Wednesday, May 29, 2013

Time Lapse of the Ledgewood Slide

A few months back I wrote about a survey of the Ledgewood Slide, a large deep-seated "rotational" slide on the west coast of Whidbey Island. During that survey I left a camera behind, which faithfully collected an image of the toe of the slide every hour during daylight hours. My interest was in determining how quickly the toe of that slide would erode, as well as the processes that are most responsible (high water versus waves, for example). And while survey data would be most useful, the time lapse is a great tool when you can't be there all the time measuring.

I was able to quickly revisit the site over the Memorial Day weekend, and while I didn't have time or tide for a survey I was able to recover the photos. Check it out:

Note that this time lapse was updated on 28 June 2013 to include photos collected through 26 June 2013

There are a few marked episodes of erosion of the toe, occurring over the night on April 4-5, on April 10, and the night of April 28-29. All of these periods fall during spring tides (see water level observations from Port Townsend, below), with high astronomical tidal water level, suggesting that water level plays a critical role. This seems obvious, except to note that the last two days captured by this session, May 24-26, also feature very high tides but no obvious erosion events.

It therefore seems likely that wind, and specifically wind-generated local wind waves, played a role in those erosion events, and the wind data from Port Townsend seems to support this, with some notable spikes around April 4th, 10th and 29th.

Regardless, the bluff toe had changed dramatically. Notably, as the toe of the slide erodes it exposes more of the sand layer that was exposed as a relatively thin (~1-2 m) layer during my survey on 2 April. This material is likely a significant contributor to the budget of adjacent beaches...and it would be cool to get out and do a survey to look at profile and grain size change...just need to find a time to get out.

Here are a few photos I shot on May 26...

Steep and high sand scarps prevail across much of the toe of the slide at this point, which contrasts with the early toe, which was composed of a lot of uplifted clays.

**Input:**
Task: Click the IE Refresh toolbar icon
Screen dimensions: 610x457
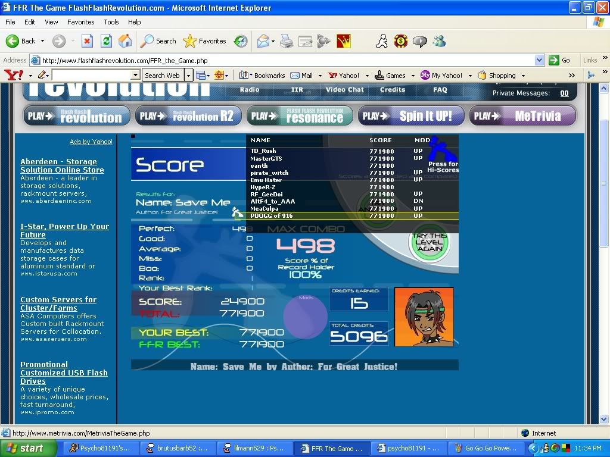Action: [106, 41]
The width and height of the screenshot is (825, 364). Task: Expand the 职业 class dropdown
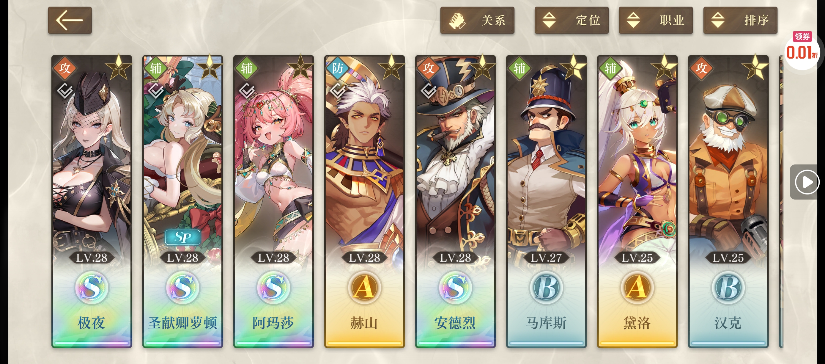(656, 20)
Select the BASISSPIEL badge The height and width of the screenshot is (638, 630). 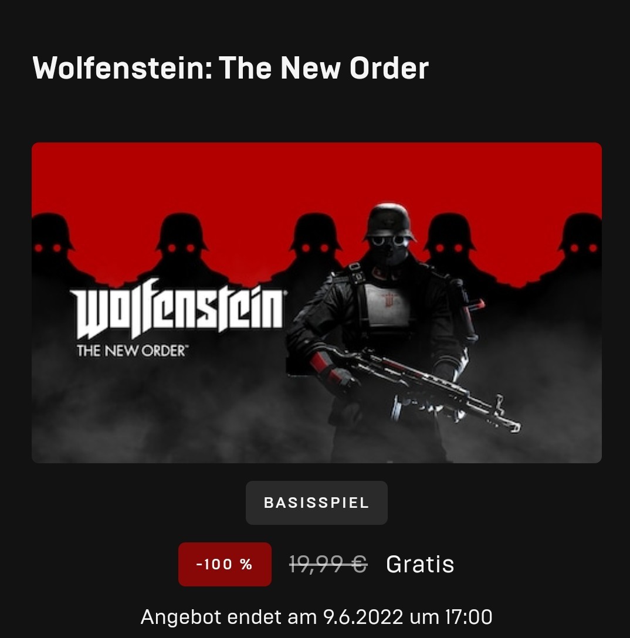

**Goals:**
**a.** Rewrite all the records with "screenshot" changed to "image" and nothing else altered, omitting the pictures.
**b.** Write a continuation of the Ledgewood Slide time-lapse post, picking up after its final sentence.
The text and the records come from unrelated sources.

**Per-task answers:**
**a.**
Task: Click the IE Refresh toolbar icon
Screen dimensions: 610x457
Action: [106, 41]
The width and height of the image is (825, 364). Task: Expand the 职业 class dropdown
(656, 20)
Select the BASISSPIEL badge The height and width of the image is (638, 630). 

**b.**
A view from the top of the scarp looking down to the beach...a distance of ~6-7 meters

Another view of the scarp at the toe of the slide on 26 May

The beach to the north of the slide...appears sandier than before

A view of the beach to the south of the slide, taken on 26 May 2013 from the revetment. Below is a photo taken on 2 April 2013 taken from a point looking towards the slide from about MLLW. The photo above was shot from about where the stairs are in view right. Sandier beach?

Tuesday, May 21, 2013

The Changing Elwha Shoreline (continued again)...

Two things made me think its time for another update regarding shoreline change at the Elwha River delta. First I've finally had a few moments to do a bit of work with the profile data I've been collecting approximately twice per month (at four sites around the delta) since I started with Sea Grant in March 2011. Notably I've been wanting to add an analysis specifically looking at movement of the Mean Higher High Water contour as a proxy for the position of the shoreline. As the restoration continues our conceptual models suggest that erosion, especially to the east of the river mouth, should slow down and perhaps reverse as sediment is supplied to the shoreline. Its been very clear since about January that the beach at Line 164 (see map in attached below) was growing dramatically. This site is close enough to the river mouth, though, that it is possible that this accretion is less about alongshore transport processes and more about that site really becoming part of the expanding river mouth.

30 April 2013 aerial image of the Elwha River delta courtesy of Andy Ritchie, Olympic National Park. The four transect lines that I measure topography and grain size on every two weeks are shown in red.

As a result I've been particularly intrigued by patterns of shoreline change at Line 190, which is further to the east and at least a few hundred meters away from the large pile of sediment that deposited in front of the river mouth in December-January this winter. Even with an enhanced sediment supply to the coastal zone, which really kicked off in April of 2012, however, my data from late last year and early this year showed continued erosion at this site. Lately, however, (and this is the second thing that made me feel like its time for an update) I've started to "feel" like that section of the shoreline has stabilized a bit relative to how its been eroding in the recent past. I think that my profile data back me up a bit on that. I see the possibility in these data that rates of erosion at Line 190 (the green line in the lower right hand corner of the figure below) have slowed since about the middle of 2012, and that data from the first half of this year even suggests a possible pattern of accretion developing there.

Profiles from May 2011, 2012 and 2013 from four sites on the Elwha River delta (reference to map at lower left). Relative position of the MHHW contour (positive is accretion, negative is erosion) over time is shown at lower right.

The interesting thing here is that if there is a pattern of beach growth emerging at this site it is happening in a different way than the accretion at Line 164. At Line 164 its all about sand...huge amounts of sand. At Line 190 the entire intertidal zone is seemingly as coarse as its been for a good while. The photo below, for example, shows both an oblique of Line 190 (looking landward from about MLLW) from 2012 and 2013, as well as a grain size image from just about the mean sea level contour on the beach. So what is going on? Not sure, really, but it is possible to imagine that there is alongshore transport of sand, and perhaps gravel, from areas closer to the river mouth that are adding volume to the beach at Line 190...even without an obvious decrease in grain size on the surface of the beach.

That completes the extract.